Defining multithreading
Over the past decades, a lot of different terms related to the way tasks are processed by a computer have been coined and come into common use. Many of these are also used interchangeably, correctly or not. An example of this is multithreading in comparison with multiprocessing.
Here, the latter means running one task per processor in a system with multiple physical processors, while the former means running multiple tasks on a singular processor simultaneously, thus giving the illusion that they are all being executed simultaneously:
Another interesting distinction between multiprocessing and multitasking is that the latter uses time-slices in order to run multiple threads on a single processor core. This is different from multithreading in the sense that in a multitasking system, no tasks will ever run in a concurrent fashion on the same CPU core, though tasks can still be interrupted.

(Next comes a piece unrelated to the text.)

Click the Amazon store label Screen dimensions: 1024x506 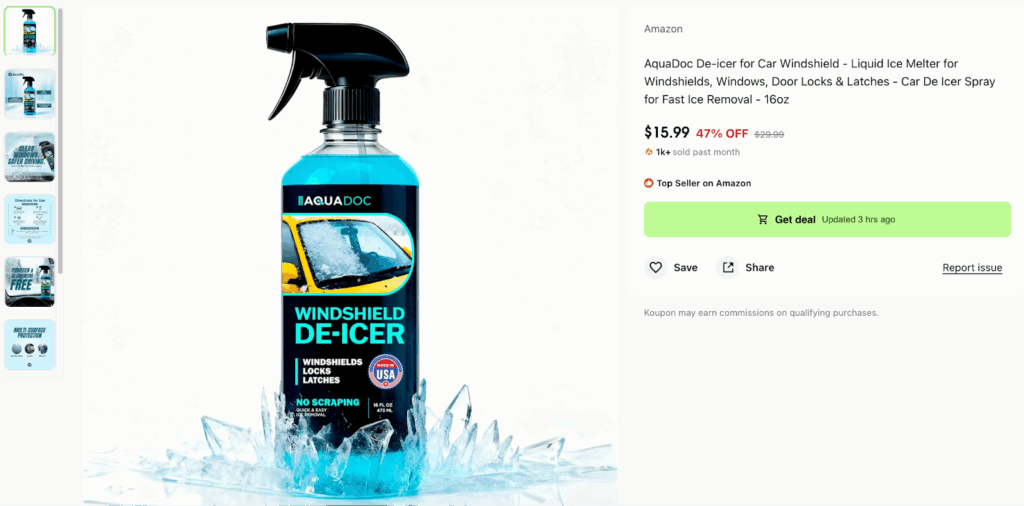pyautogui.click(x=663, y=29)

The concept of a process and a shared memory space between the threads contained within the said process is at the very core of multithreaded systems from a software perspective. Though the hardware is often not aware of this--seeing just a single task to the OS. However, such a multithreaded process contains two or many more threads. Each of these threads then perform its own series of tasks.
In other implementations, such as Intel's Hyper-Threading (HT) on x86 processors, this multithreading is implemented in the hardware itself, where it's commonly referred to as SMT (see the section Simultaneous multithreading (SMT) for details). When HT is enabled, each physical CPU core is presented to the OS as being two cores. The hardware itself will then attempt to execute the tasks assigned to these so-called virtual cores concurrently, scheduling operations which can use different elements of a processing core at the same time. In practice, this can give a noticeable boost in performance without the operating system or application requiring any type of optimization.
The OS can of course still do its own scheduling to further optimize the execution of task, since the hardware is not aware of many details about the instructions it is executing.
Having HT enabled looks like this in the visual format:
In this preceding graphic, we see the instructions of four different tasks in memory (RAM). Out of these, two tasks (threads) are being executed simultaneously, with the CPU's scheduler (in the frontend) attempting to schedule the instructions so that as many instructions as possible can be executed in parallel. Where this is not possible, so-called pipeline bubbles (in white) appear where the execution hardware is idle.
Together with internal CPU optimizations, this leads to a very high throughput of instructions, also called Instructions Per Second (IPC). Instead of the GHz rating of a CPU, this IPC number is generally far more significant for determining the sheer performance of a CPU.